In one embodiment, as shown in fig. 3, the above step S3 includes steps S31 to S33, wherein:

step S31: and acquiring the current learning frequency, judging whether the current learning frequency reaches the preset learning frequency, and stopping executing the steps under the condition that the current learning frequency reaches the preset learning frequency.

Step S32: under the condition that the current learning frequency does not reach the preset learning frequency, acquiring a reward and punishment data set of multiple times of deep reinforcement learning, and generating a deep reinforcement learning reward and punishment curve based on the reward and punishment data set; and judging whether the depth reinforcement learning reward and punishment curve is converged, and stopping executing the steps under the condition that the depth reinforcement learning reward and punishment curve is converged.

It should be noted that under the condition that the reinforcement learning reward and punishment curve is in a convergence state, reward and punishment data of multiple times of deep reinforcement learning tend to a stable value, which indicates that the deep reinforcement learning network tends to a stable state, and the deep reinforcement learning can be ended.

Step S33: and under the condition that the depth reinforcement learning award-punishment curve is not converged, the steps are repeatedly executed until the current learning frequency reaches the preset learning frequency or the depth reinforcement learning award-punishment curve is converged.

Through the steps S31 to S33, when the reinforcement learning reward and punishment curve is in the convergence state, reward and punishment data of the multiple times of deep reinforcement learning tend to a stable value, which indicates that the deep reinforcement learning network tends to a stable state at this time, so that it can be known that the current deep reinforcement learning network has a better network performance, and thus the deep reinforcement learning can be stopped. According to the method, the current training process of the deep reinforcement learning network can be observed very intuitively by obtaining the reinforcement learning reward and punishment curve, and the fact that the deep reinforcement learning network has excellent network performance can be determined under the condition that the reinforcement learning reward and punishment curve is converged, so that deep reinforcement learning can be stopped, and the target deep reinforcement learning network with excellent performance is obtained.

In one embodiment, as shown in fig. 4, the multi-agent cooperation system-based deep reinforcement learning method provided by the present invention further includes steps S4 to S6, wherein:

step S4: acquiring current observation data of each agent in the multi-agent cooperation system and a cooperation map corresponding to the multi-agent cooperation system; the collaboration graph includes a first allocation of agents to clusters and a second allocation of clusters to targets to be processed.

Step S5: and inputting the observation data into a target deep reinforcement learning network to obtain a target distribution adjustment action, and adjusting the first distribution relation and the second distribution relation in the collaborative map based on the target distribution adjustment action.

Wherein the first allocation relationship represents an allocation relationship of the agent to the cluster, i.e., a currently allocated cluster of each agent is selected from a plurality of clusters. The second allocation relationship represents an allocation relationship between the clusters and the targets to be processed, that is, a currently allocated target to be processed of each cluster is selected from the plurality of targets to be processed.
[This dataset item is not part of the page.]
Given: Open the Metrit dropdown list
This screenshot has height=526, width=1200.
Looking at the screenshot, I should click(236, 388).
Further, the allocation scheme of the intelligent agent and the cluster is realized by adopting a first-in first-out principle, namely, the intelligent agent is stored first, and if the intelligent agent needs to be moved, the intelligent agent is moved first; firstly storing the cluster, and if the cluster needs to be moved, moving the cluster.

Step S6: and acquiring the current action of each intelligent agent based on the adjusted collaborative map so that each intelligent agent executes a preset collaboration task aiming at the target to be processed based on the current action.
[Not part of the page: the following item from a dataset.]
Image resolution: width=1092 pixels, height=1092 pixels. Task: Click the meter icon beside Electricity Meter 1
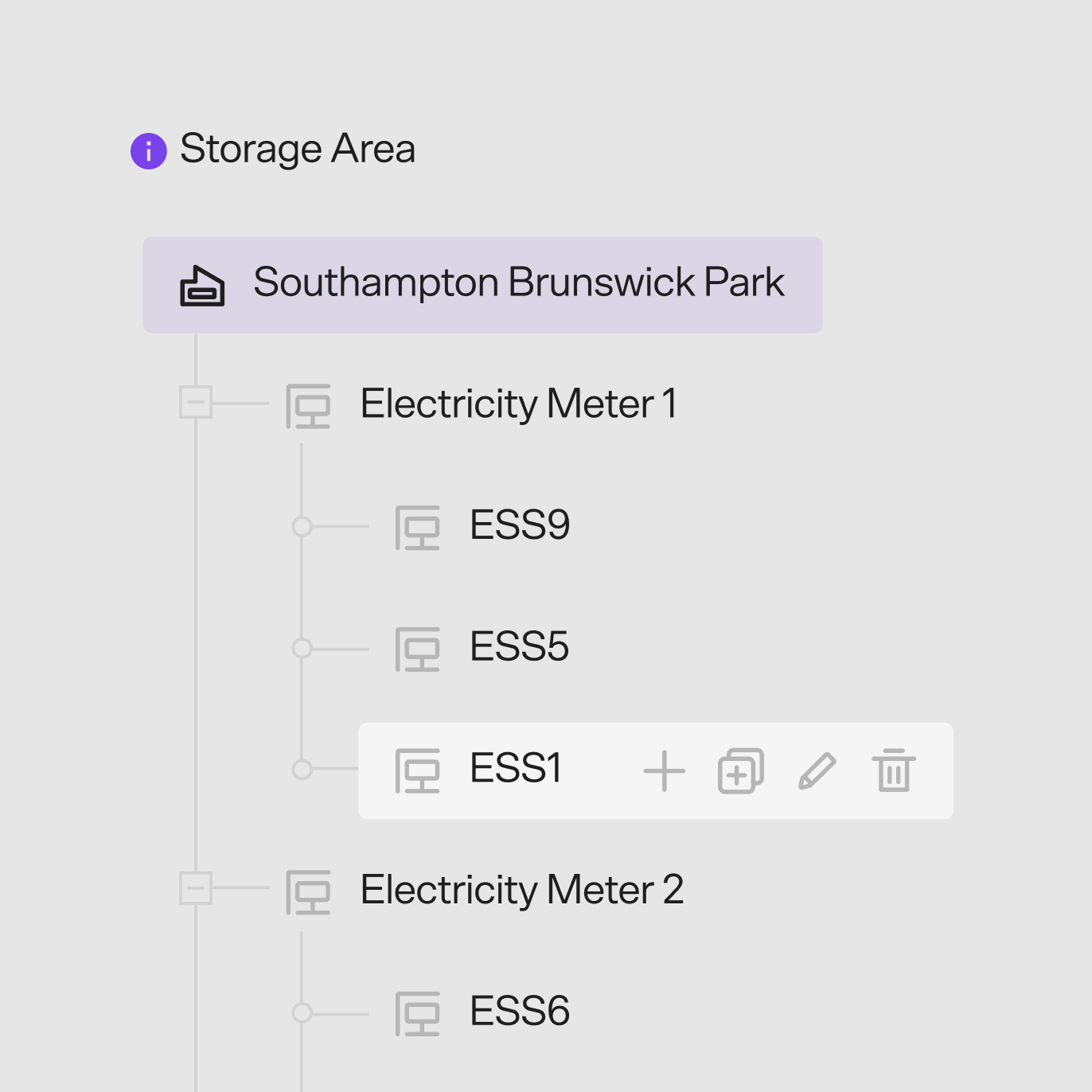(309, 407)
The above steps S4 to S6 can save the time of intensive training by putting the tedious adjustment step of the collaborative map and the step of obtaining the actions of the intelligent agents after the intensive learning is completed, and can generate more accurate target distribution adjustment actions in one step based on the trained target deep intensive learning network, and can complete the adjustment of the collaborative map in one step based on the target distribution adjustment actions, and can obtain more accurate current actions of the intelligent agents in one step based on the adjusted collaborative map, so that the intelligent agents can complete the collaborative tasks based on the current actions, thereby realizing the fast completion of the collaborative tasks of the multi-intelligent agents, and solving the technical problems in the prior art that the efficiency of the collaborative training of the multi-intelligent agents is low, the convergence speed is slow, and the collaborative tasks cannot be completed due to sparse rewards of the intensive learning.

In one embodiment, the target allocation adjustment action comprises an agent allocation adjustment action and a cluster allocation adjustment action, wherein: the intelligent agent distribution adjustment action comprises a last cluster number corresponding to each intelligent agent at the last moment and a current cluster number corresponding to each intelligent agent at the current moment; the cluster allocation adjustment action comprises a last target number to be processed corresponding to each cluster at the last moment and a current target number to be processed corresponding to each cluster at the current moment.
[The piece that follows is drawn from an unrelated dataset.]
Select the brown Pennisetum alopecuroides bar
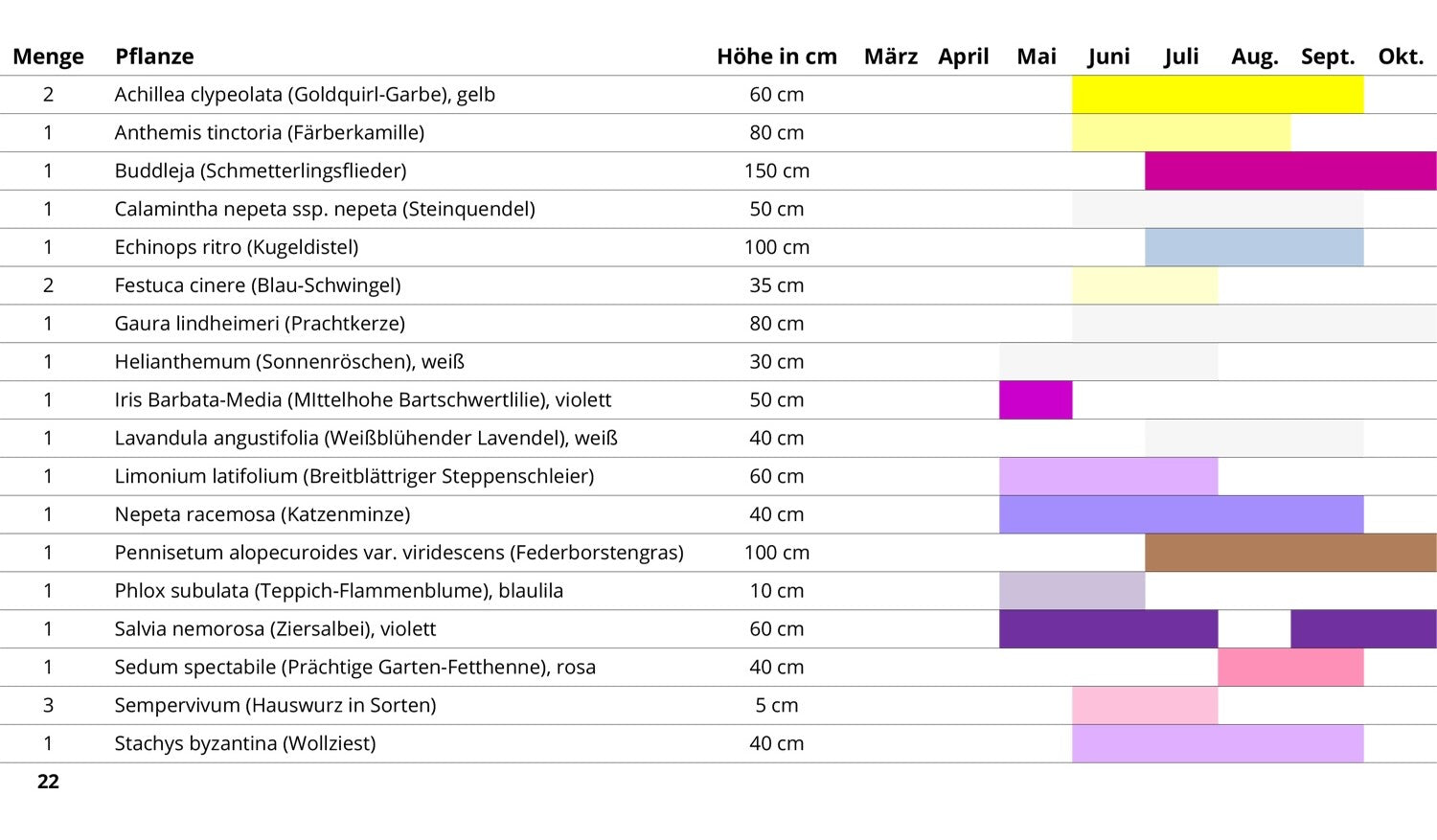 [1289, 553]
The cluster number and the target number may be numbers, letters, or various symbols, or a combination of numbers, letters, and various symbols, which is not limited in this embodiment.

In one embodiment, as shown in fig. 5, the above step S5 includes steps S51 to S52, wherein:

step S51: judging whether the last cluster number of the agent is consistent with the current cluster number or not for each agent; under the condition that the number of the previous cluster is inconsistent with the number of the current cluster, acquiring the number of agents in the cluster corresponding to the number of the previous cluster; and under the condition that the number of the agents is larger than a preset first number threshold value, distributing the agents to the cluster corresponding to the current cluster number.

Further, the preset first number threshold is set to 0 or 1. Taking the preset first number threshold as 0 for further explanation, when the number of agents in the cluster corresponding to the last cluster number of the agent is greater than 0, the agent is allocated to the cluster corresponding to the current cluster number. And under the condition that the number of the agents in the cluster corresponding to the last cluster number of the agent is equal to 0, the distribution position of the agent is not adjusted, so that the situation that no agent exists in the cluster corresponding to the last cluster number of the agent is avoided, and the target to be processed corresponding to the cluster is responded.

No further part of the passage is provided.